We will introduce you to the Neotoma
Paleoecology Database environment, including explorer, Tilia and the
neotoma2
R package. The database uses an application
programming interface (API), which serves the explorer as well as Tilia
but also lets you query the database in R. We will show you which
information you can most easily extract in either of these choices and
provide a hands-on R exercise on working with charcoal and pollen
data.
The
neotoma2
package is available from GitHub and can be
installed in R using the devtools
package. We also load
other packages.
devtools::install_github('NeotomaDB/neotoma2')
library(neotoma2)
library(riojaPlot)
library(rioja)
library(vegan)
Sites in neotoma2
are primarily spatial objects. They
have names, locations, and are found within the context of geopolitical
units, but within the API and the package, the site itself does not have
associated information about taxa, dataset types or ages. It is simply
the container into which we add that information.

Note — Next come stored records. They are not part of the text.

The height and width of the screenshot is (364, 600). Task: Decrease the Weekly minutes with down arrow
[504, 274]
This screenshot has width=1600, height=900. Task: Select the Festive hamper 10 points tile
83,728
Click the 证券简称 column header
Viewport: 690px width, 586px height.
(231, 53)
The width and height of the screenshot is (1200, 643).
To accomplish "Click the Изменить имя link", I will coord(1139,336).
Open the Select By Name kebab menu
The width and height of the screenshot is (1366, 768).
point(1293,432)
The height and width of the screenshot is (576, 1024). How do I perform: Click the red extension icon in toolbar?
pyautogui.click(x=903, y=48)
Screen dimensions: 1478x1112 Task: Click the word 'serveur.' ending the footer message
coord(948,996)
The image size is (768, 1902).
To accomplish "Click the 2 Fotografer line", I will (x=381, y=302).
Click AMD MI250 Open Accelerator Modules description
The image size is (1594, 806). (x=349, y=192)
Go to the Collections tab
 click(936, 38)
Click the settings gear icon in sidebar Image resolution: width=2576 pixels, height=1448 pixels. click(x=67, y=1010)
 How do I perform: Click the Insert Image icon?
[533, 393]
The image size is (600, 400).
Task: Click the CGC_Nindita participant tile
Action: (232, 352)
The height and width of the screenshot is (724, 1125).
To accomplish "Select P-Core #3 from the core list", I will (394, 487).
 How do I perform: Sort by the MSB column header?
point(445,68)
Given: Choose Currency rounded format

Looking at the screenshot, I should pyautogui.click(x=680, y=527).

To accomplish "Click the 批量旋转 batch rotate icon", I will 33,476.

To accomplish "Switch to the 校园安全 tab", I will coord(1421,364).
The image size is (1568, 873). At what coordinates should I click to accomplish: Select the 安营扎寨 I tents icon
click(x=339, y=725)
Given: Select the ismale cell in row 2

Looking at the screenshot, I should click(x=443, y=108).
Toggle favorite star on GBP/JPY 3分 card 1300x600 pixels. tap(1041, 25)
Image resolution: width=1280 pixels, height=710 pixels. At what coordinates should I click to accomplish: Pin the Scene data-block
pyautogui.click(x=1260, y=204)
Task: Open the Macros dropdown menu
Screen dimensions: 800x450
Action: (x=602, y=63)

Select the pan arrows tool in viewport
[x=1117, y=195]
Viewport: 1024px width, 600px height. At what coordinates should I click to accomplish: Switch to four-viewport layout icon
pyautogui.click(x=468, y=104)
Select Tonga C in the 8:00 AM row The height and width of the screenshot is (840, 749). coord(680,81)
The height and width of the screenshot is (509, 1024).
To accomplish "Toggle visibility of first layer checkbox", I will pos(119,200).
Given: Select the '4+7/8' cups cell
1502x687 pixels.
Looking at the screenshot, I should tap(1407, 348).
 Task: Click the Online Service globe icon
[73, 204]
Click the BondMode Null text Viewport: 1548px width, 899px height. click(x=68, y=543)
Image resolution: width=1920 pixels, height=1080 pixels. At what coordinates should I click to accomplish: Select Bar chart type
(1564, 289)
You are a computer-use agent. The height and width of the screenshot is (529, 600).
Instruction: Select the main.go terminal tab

We can use several parameters to search sites, one of them is
taxa
. Here we search all sites containing “Charcoal” taxon
and its variations.
char_sites <- get_sites(taxa = 'Charcoal%', all_data = TRUE)
neotoma2::summary(head(char_sites, 10))
## siteid sitename collectionunit chronolgies datasets types
## 1 8 Abalone Rocks Marsh ABALONE 0 1 charcoal
## 2 196 Hells Kitchen Lake HELLSK05 0 1 pollen
## 3 214 Arts Lough ARTSLOUG 0 1 pollen
## 4 273 Blacktail Pond BTP06 0 1 pollen
## 5 459 Wentworth Lake WENT 0 1 macrocharcoal
## 6 519 Cub Creek Pond CUBCRK17 0 1 pollen
## 7 525 Cupola Pond CUPOLA4 0 1 macrocharcoal
## 8 2303 Silver Lake SILVER07 0 1 charcoal
## 9 2520 Stotzel-Leis Site STOT14 0 1 charcoal
## 10 2570 Lake Tulane TULANEG 0 1 charcoal
Now we get datasets to the sites, and filter charcoal dataset types and plot on the map.
char_ds <- char_sites %>% get_datasets(all_data = TRUE)
table(as.data.frame(datasets(char_ds))$datasettype)
##
## charcoal charcoal surface sample dinoflagellates
## 228 94 1
## macrocharcoal microcharcoal plant macrofossil
## 28 26 30
## pollen
## 414
char_mc <- char_ds %>% neotoma2::filter(datasettype %in% c("macrocharcoal", "charcoal", "microcharcoal"))
neotoma2::plotLeaflet(char_mc)
As an example, we will use the site ‘Prášilské jezero’, a mountain lake located in Czechia (Šumava Mts.). This site has been analyzed for several proxies, including pollen and macrocharcoal.
First, we obtain the siteid
and other metadata including
its datasets for the chosen site and plot its position:
PRA_ds <- get_datasets(get_sites(sitename = "Prášilské jezero"), all_data = TRUE)
plotLeaflet(PRA_ds)
Filter out the datasets ‘pollen’ and ‘charcoal’
PRA_pol_ch <- PRA_ds %>% neotoma2::filter(datasettype %in% c("pollen", "charcoal"))
And pull in and extract the sample data
PRA_rec <- PRA_pol_ch %>% get_downloads()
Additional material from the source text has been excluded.